Your objective. In the text on Rumsfeld and the Iraq war, what has Congress done in past conflicts to evaluate a war's conduct?

Extract to read.

In the short term, instigating Rumsfeld’s ouster might secure him top billing in the list of bunglers who screwed up the Iraq war. In the long term, it would only exacerbate the underlying problem. Unless and until we can restore some semblance of civilian-military effectiveness, defective policies will be the norm rather than the exception. This -- not the sins of Donald Rumsfeld -- is the nub of the matter.

The issue is one that ought to be addressed in the political realm. Indeed, it cries out for serious and sustained legislative attention. In past conflicts, Congress has established joint committees to evaluate the war’s conduct. Such an investigation of the Iraq war is long overdue.

If the manifestly anemic Congress cannot rouse itself to undertake such a task, it might create a commission like the one that investigated the events of 9/11, charging it with assessing the civilian-military dissonance that has hampered the war’s planning and execution. Today’s dissident generals could testify before such a commission, making their case against Rumsfeld but also accounting for the military’s performance.

In the meantime, they can best serve their country by heeding the example set by the martyred Shinseki. Since his departure from active duty, Shinseki has kept his own counsel. He has not joined the pack of those hounding Rumsfeld. His silence is a rebuke more telling than any words that he might speak. And it offers a model of true military professionalism as well.

Data section.
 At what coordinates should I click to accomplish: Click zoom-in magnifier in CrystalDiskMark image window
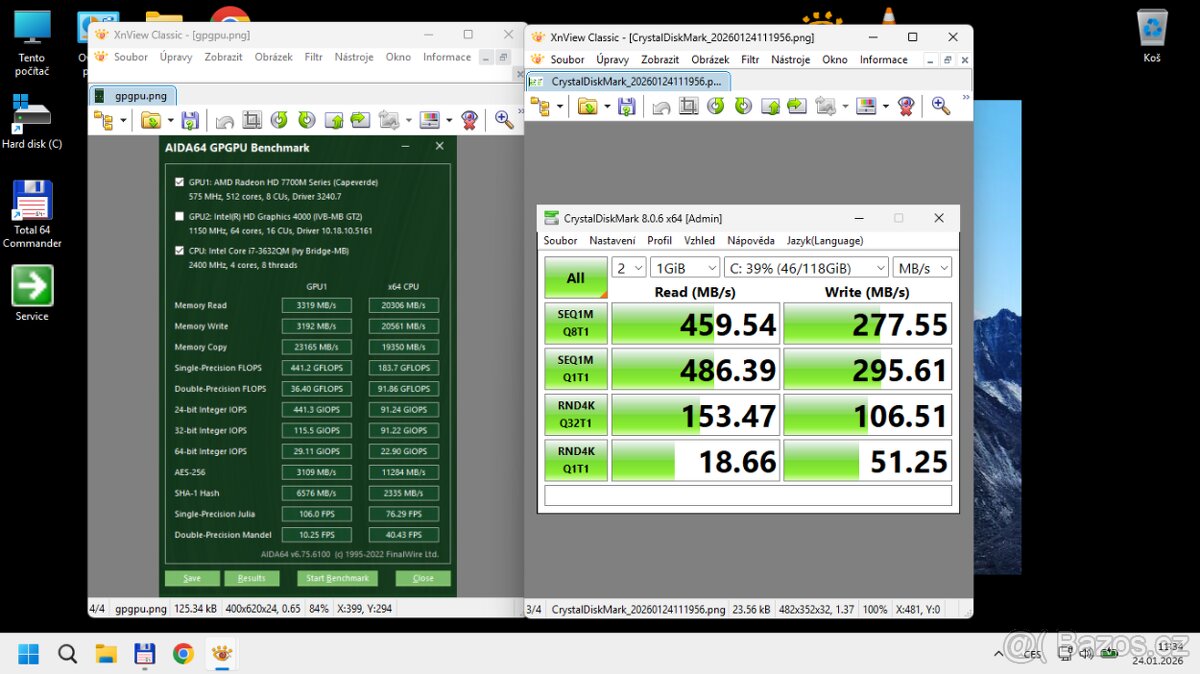click(941, 106)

Solution for this exercise. It has established joint committees.